▶ [Written exercise]: Using the article on the 1792 Wright pattern, explain why the coin shows a woman on the obverse and an eagle on the reverse.

▶ [Text to read]:
↓

The E-Sylum: Volume 17, Number 44, October 26, 2014, Article 15

MORE ON THE JOSEPH WRIGHT 1792 PATTERN

Steve M. Tompkins submitted the following on the 1792 Wright quarter. He included an image of the Smithsonian copper example, taken by Dick Doty. Thanks! -Editor

I covered the 1792 Quarter dollar patterns and the reverse die with the border of stars in my book on the bust quarters (published 2008). Please find below the section copied from that book.

1792 COPPER PATTERN SMITHSONIAN REV2 "Of the known 1792 dated patterns, only one was produced that did not state a denomination and also portrayed an American eagle on the reverse of the coin.

On the obverse was an elegant portrait of a young, slender, bust of a woman representing lady liberty as prescribed in the mint act. The word LIBERTY is above and the 1792 date below. Liberty’s hair was bound up with a thin ribbon and is not free flowing. There were no dentils and only a small single star was placed to the right of LIBERTY. On the reverse was an eagle motif (also prescribed by the mint act) with wings open and swept back, perched upon a half globe. (This was perhaps derived from the State Seal of New York first developed in 1778). The legend UNITED STATES OF AMERICA surrounds the central eagle/globe motif. There are 87 small five-pointed stars around the periphery perhaps in lieu of dentils (the significance of the number of stars remains a mystery, as well as the single one found on the obverse).

↑

(Recorded data)

↓

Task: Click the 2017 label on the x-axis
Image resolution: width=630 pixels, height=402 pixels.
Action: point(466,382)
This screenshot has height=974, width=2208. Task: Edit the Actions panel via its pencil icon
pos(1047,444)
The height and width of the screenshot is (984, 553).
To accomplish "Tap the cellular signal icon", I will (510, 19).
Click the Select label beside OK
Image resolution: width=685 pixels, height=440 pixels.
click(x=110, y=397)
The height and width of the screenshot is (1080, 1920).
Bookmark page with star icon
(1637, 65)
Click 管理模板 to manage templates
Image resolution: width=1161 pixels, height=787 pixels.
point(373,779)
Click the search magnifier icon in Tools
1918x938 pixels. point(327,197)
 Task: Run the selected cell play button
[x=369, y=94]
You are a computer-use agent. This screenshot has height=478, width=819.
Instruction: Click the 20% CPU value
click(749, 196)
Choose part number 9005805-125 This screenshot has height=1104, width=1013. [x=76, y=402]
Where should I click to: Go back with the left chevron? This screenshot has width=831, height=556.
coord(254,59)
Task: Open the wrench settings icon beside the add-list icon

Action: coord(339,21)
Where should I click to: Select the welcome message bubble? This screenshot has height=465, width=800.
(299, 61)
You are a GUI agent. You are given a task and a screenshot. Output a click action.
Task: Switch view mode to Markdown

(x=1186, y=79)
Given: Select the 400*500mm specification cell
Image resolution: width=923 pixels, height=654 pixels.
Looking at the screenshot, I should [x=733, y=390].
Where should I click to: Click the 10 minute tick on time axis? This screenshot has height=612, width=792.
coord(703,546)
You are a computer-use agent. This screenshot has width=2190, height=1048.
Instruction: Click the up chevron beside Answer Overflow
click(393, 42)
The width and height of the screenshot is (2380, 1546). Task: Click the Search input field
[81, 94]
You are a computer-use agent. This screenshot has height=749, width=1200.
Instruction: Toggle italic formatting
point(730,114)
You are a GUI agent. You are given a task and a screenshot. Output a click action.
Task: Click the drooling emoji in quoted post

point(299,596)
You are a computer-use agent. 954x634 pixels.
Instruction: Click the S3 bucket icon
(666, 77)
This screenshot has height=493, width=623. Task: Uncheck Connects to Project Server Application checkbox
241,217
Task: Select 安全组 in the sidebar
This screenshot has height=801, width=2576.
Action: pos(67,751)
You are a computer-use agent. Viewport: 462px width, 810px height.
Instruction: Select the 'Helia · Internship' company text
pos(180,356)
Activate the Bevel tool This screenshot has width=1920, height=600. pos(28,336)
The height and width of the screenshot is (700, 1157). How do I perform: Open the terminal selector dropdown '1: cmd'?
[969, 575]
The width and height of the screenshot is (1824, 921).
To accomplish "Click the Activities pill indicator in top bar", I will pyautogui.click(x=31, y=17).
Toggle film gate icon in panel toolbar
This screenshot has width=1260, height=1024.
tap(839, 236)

↑

▶ [Solution to this problem]: Both designs followed the mint act. The bust of a young woman represents Liberty "as prescribed in the mint act," and the reverse eagle motif was "also prescribed by the mint act."